Every breath burns.
The air is scorching and dry and soured by the taste of warpfire and wrongness. It makes my eyes sting as I fire my bolter one-handed at the devil that has manifested before me. This conjuration of wickedness and hate. This monstrosity of mirrors. The daemon is vast. Swollen to fill the space, its mirror-bulk grazing the vaulted ceiling of the Navigation quarter. Its body is a coil of bloody crystal and its wings are faceted, fractured glass. Four long arms erupt from it, ending in colourless glass talons. Where they touch the deck they set the marble alight.
But the daemon is alight, too.

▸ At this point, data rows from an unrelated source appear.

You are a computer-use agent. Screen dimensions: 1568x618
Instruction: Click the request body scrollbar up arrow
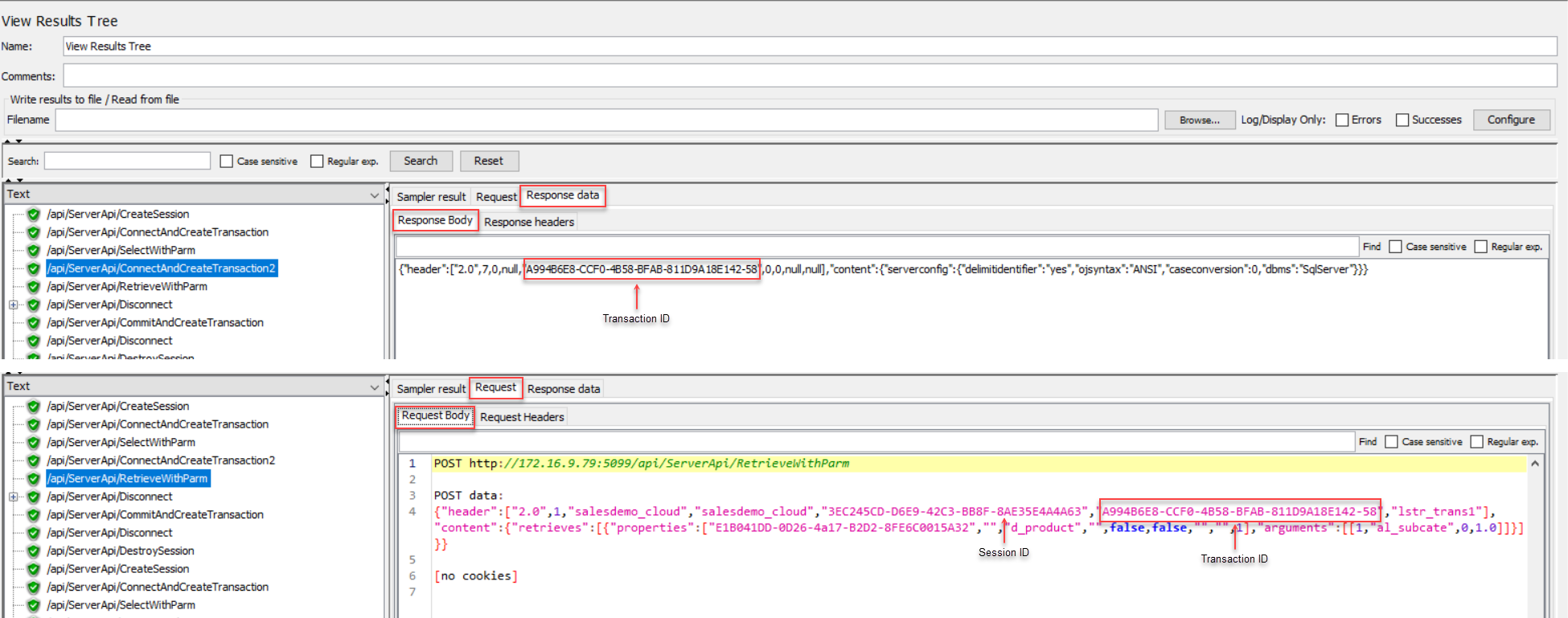coord(1534,464)
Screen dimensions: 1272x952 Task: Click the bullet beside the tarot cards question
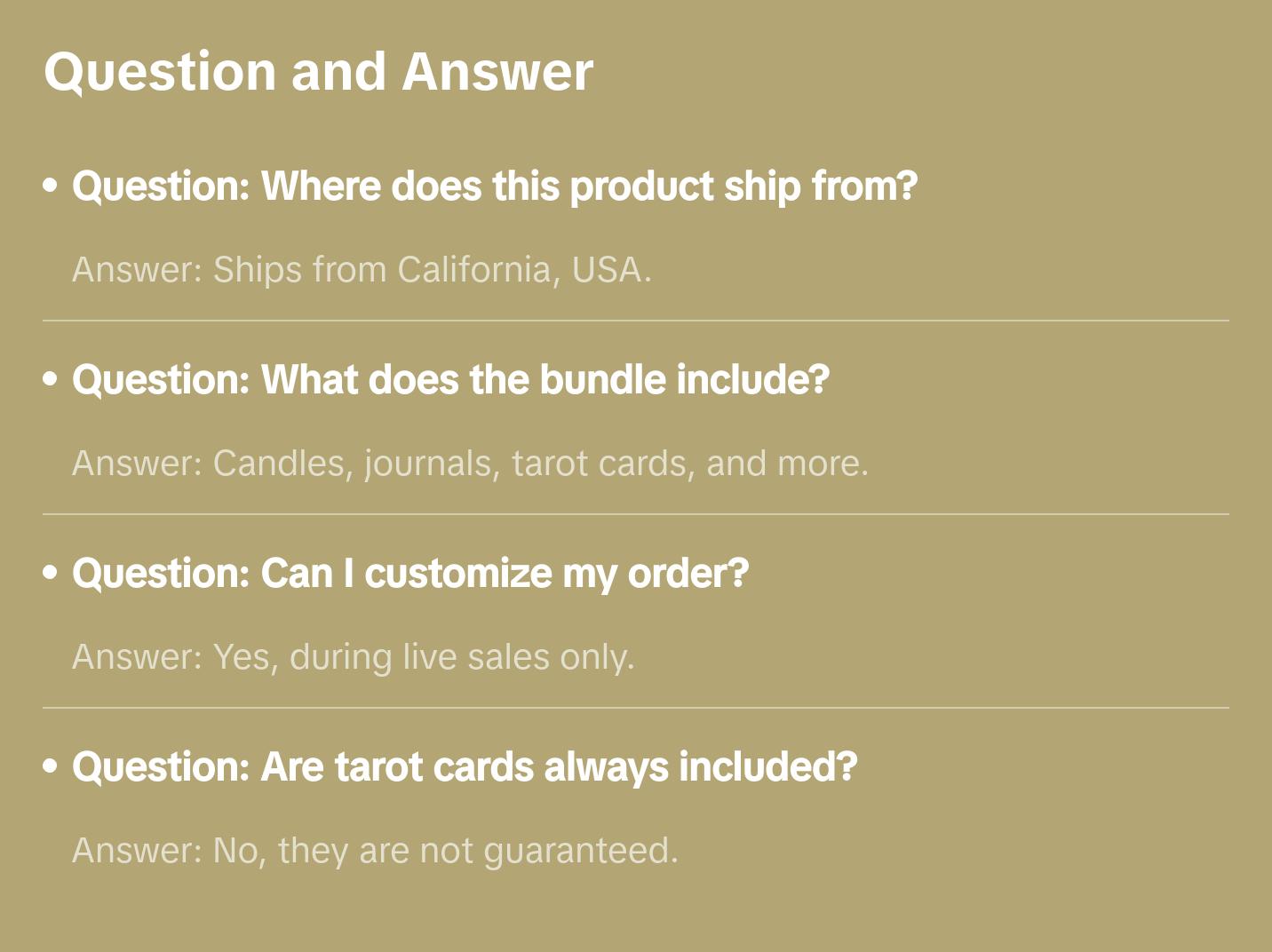[51, 767]
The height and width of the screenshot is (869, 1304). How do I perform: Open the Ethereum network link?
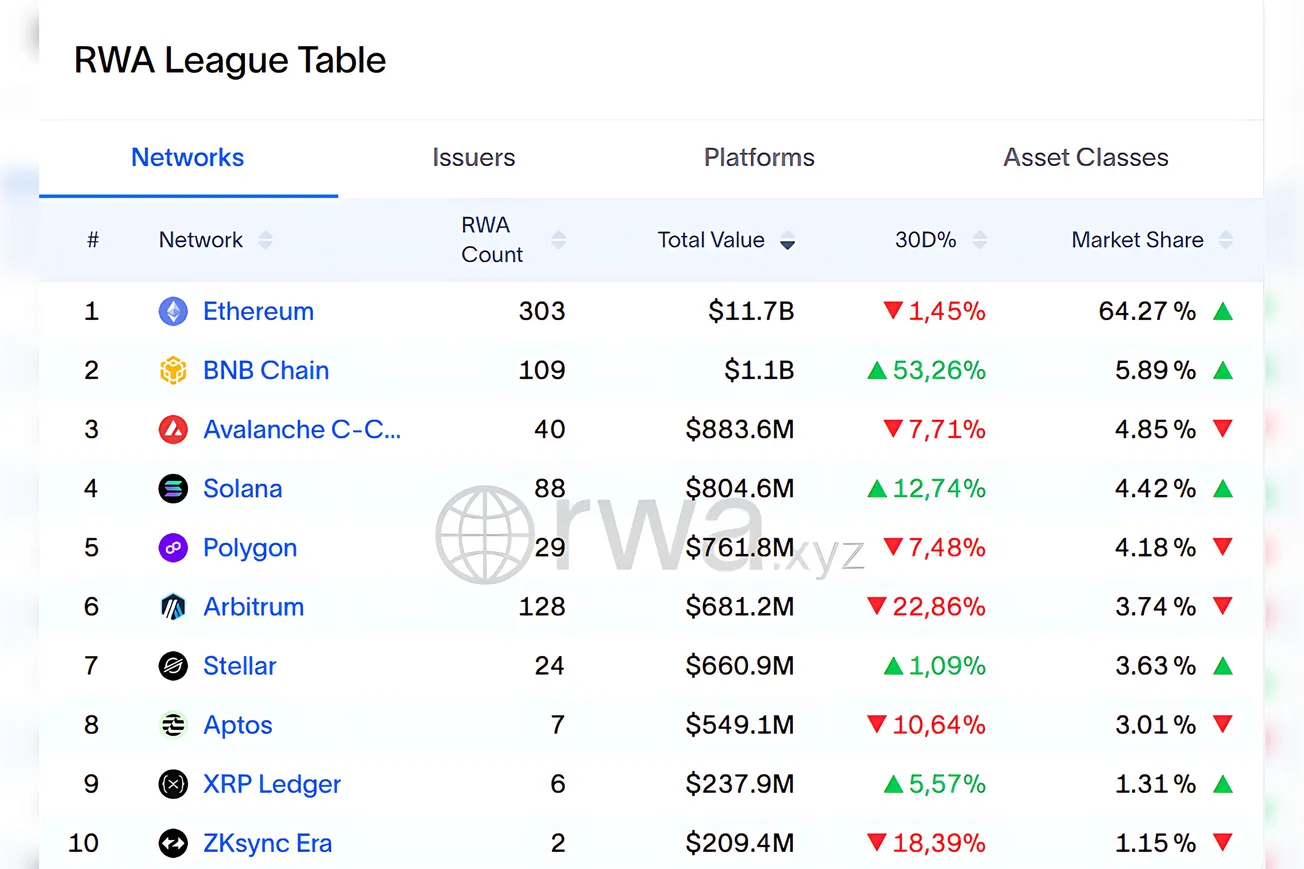point(258,311)
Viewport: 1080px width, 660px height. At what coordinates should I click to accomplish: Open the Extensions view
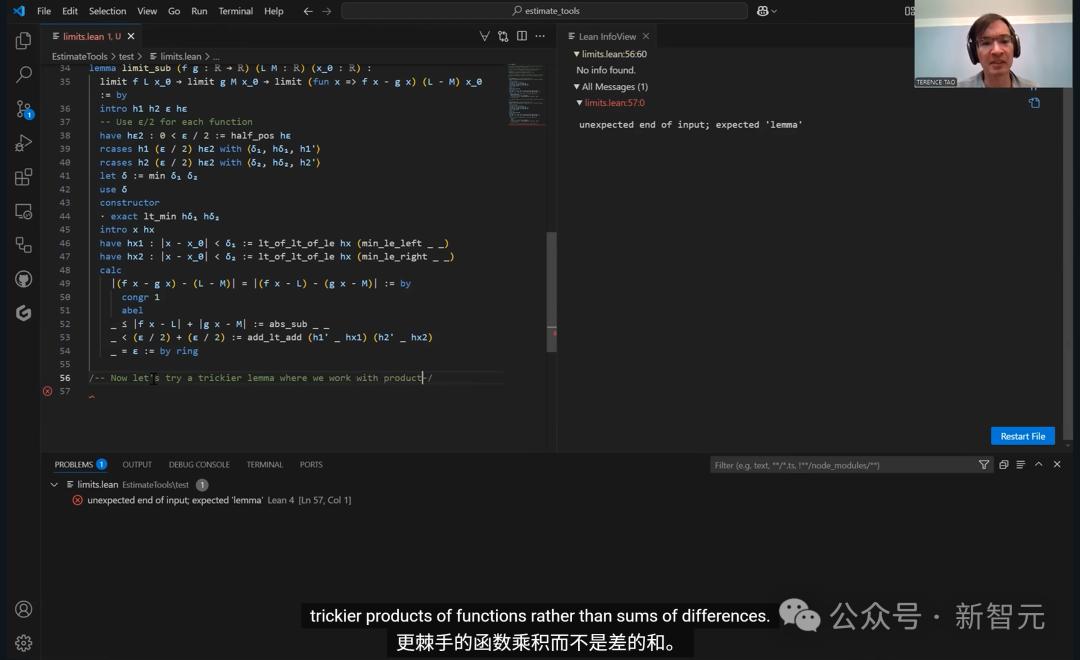click(23, 177)
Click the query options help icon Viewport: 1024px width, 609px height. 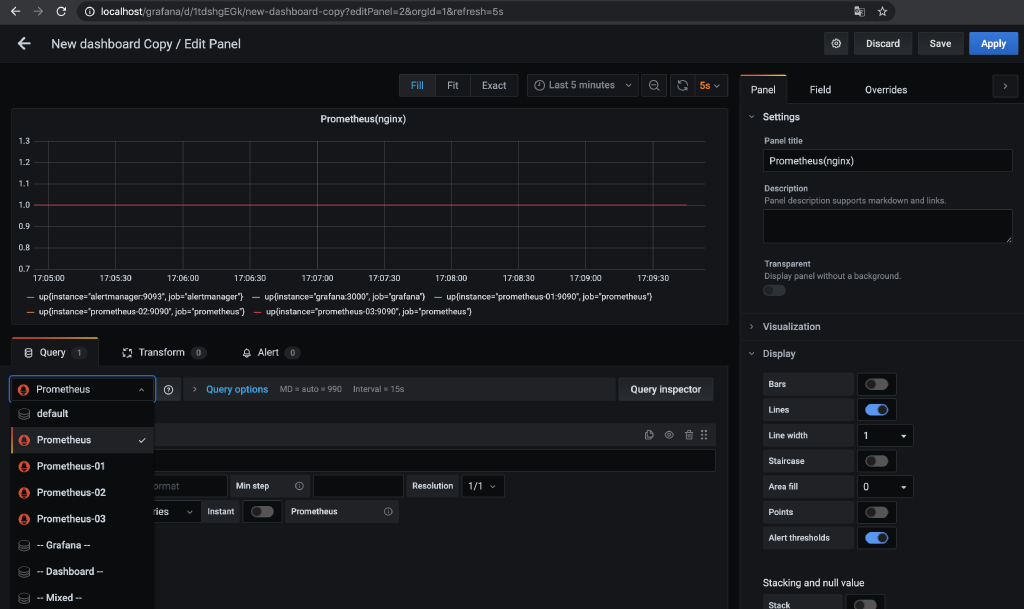click(168, 389)

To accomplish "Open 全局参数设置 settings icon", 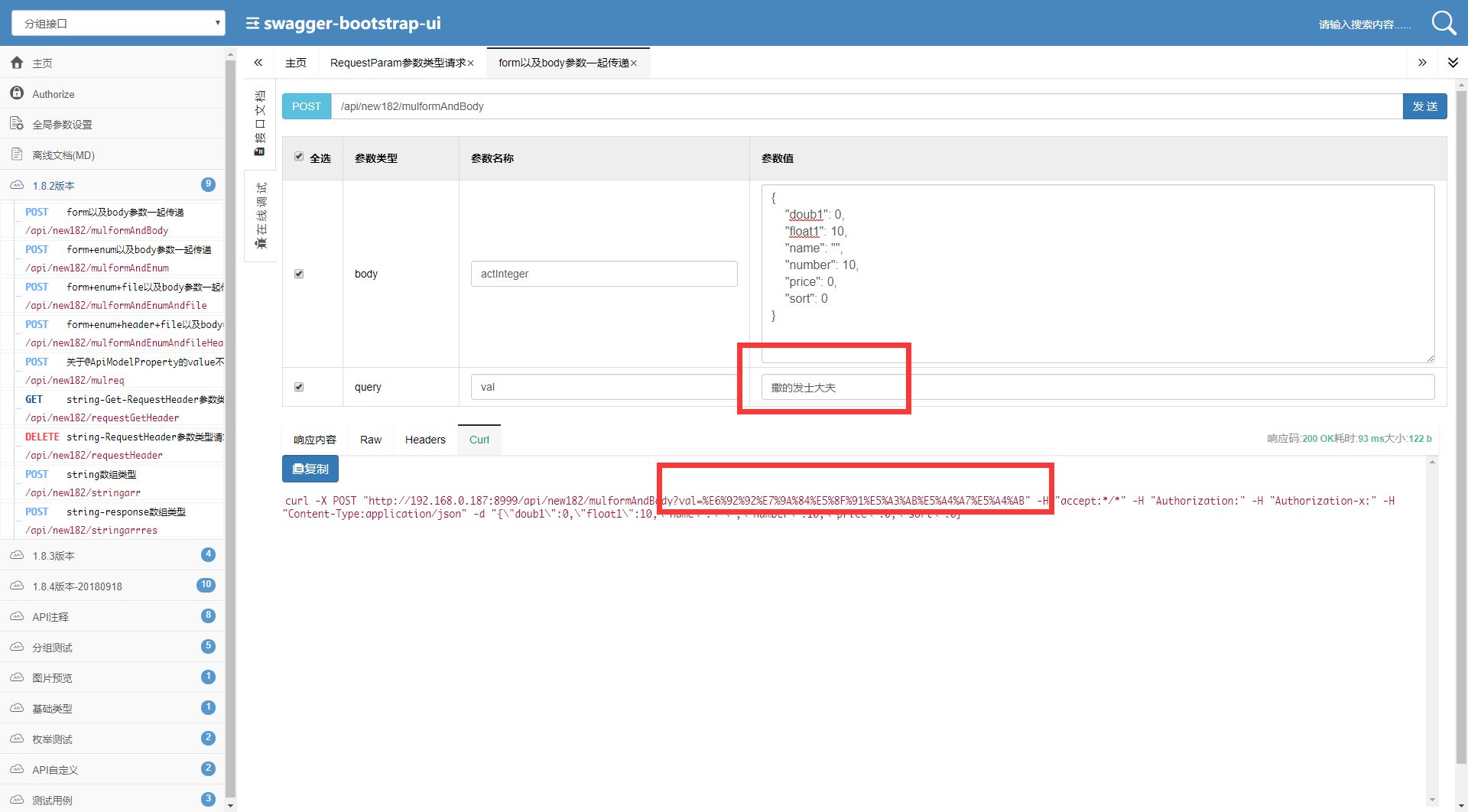I will pyautogui.click(x=17, y=124).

Blessed promethium clings to its limbs and its thick, serpentine tail. The daemon thrashes in the heat and the purity of it as Ashava angles her flamer upwards, directing the jet of fire up and across its body. The rest of my Sisters are firing on it, too. Dozens of bolt shells detonate against its crystal hide, sending a fine, glittering powder into the air. The thing does not break, though. It does not shatter, it just continues to grow and swell, and the whispers grow with it.
Deathiscomingdeathiscomingdeathiscoming!
It moves, then, more quickly than anything of such a size has a right to, propelling itself forwards on the coils of its body like a great glass serpent. Warpfire winds around its claws and its many mouths open wide as if in hunger.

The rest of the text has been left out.